筑波大学は4月15日、メタボリックシンドローム(代謝症候群)を改善するためには、体重の8~13%の減量が必要であることを明らかにしたと発表した。
メタボリックシンドロームとは、内蔵に脂肪がたまった上に高血圧などいくつかの症状が重なることにより、様々な病気が起りやすくなる状態をいう。一般に、体重を減量することで、肥満と関係する症状が改善することは知られていたが、具体的にどの程度の減量が必要なのかを、日本人を対象とした研究によって明らかにした例はこれまでなかった。

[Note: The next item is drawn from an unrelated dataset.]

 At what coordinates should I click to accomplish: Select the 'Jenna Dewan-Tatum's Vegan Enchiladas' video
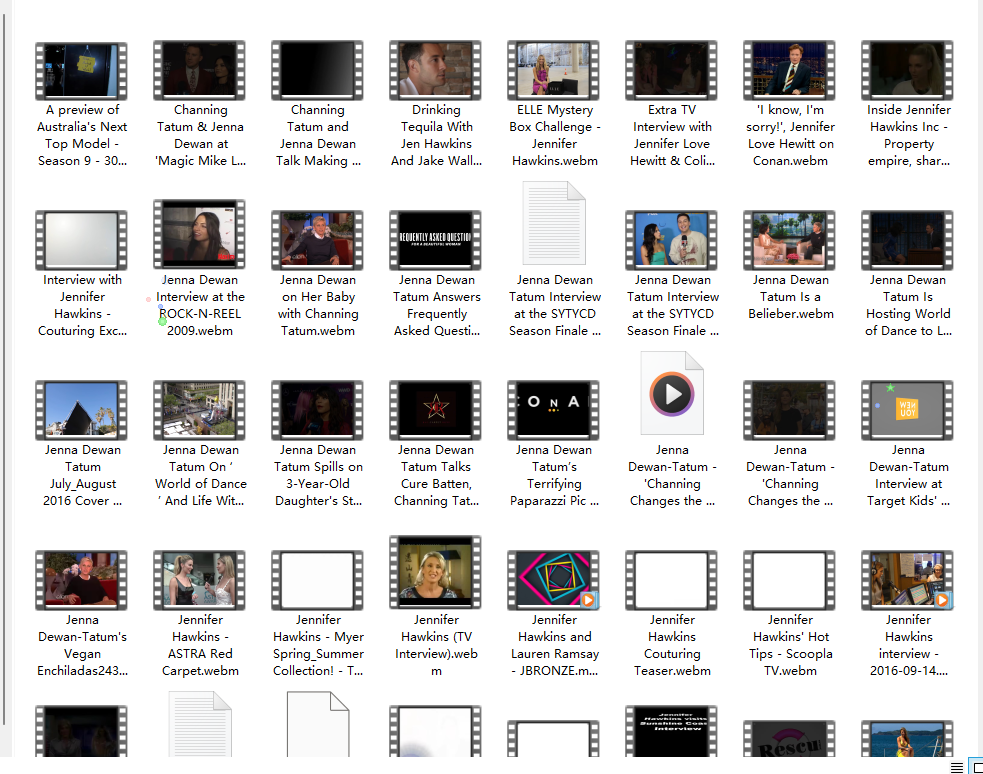coord(81,579)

研究グループは、1999年から2006年にかけて茨城県と千葉県に在住の563人の女性に対して3カ月間の減量指導を行ってきた。その中で、肥満の判定基準となっているBMI(ボディー・マス・インデックス=体格指数)が25以上40未満であり、メタボリックシンドロームの構成因子である腹部肥満、脂質異常、高血圧、高血糖の4つの因子の内、少なくとも1つの因子を保有する323人をこの研究の対象とした。
3カ月間で、メタボリックシンドロームの構成因子が、標準範囲内まで改善するにはどのくらいの減量が必要なのかを、年齢・BMI・運動の有無・体重の減少率などについて「CART分析」という統計手法を用いて調べた。
その結果、少なくとも1つのメタボリックシンドロームの構成因子を改善するためには、体重の8%以上の減量、腹部肥満や高血糖を改善するためには、13%以上の減量が必要であることが明らかになった。したがって、体重70kgの女性の場合、6~9kgの減量がメタボリックシンドローム改善のための目標値に相当する。
研究グループは、今後の課題として、このような減量効果を上げるための、より経済的、効率的なプログラムを開発し、その減量効果を科学的に検証することを挙げている。
この研究成果は、医学専門誌「プリベンティブ・メディシン」4月号に掲載された。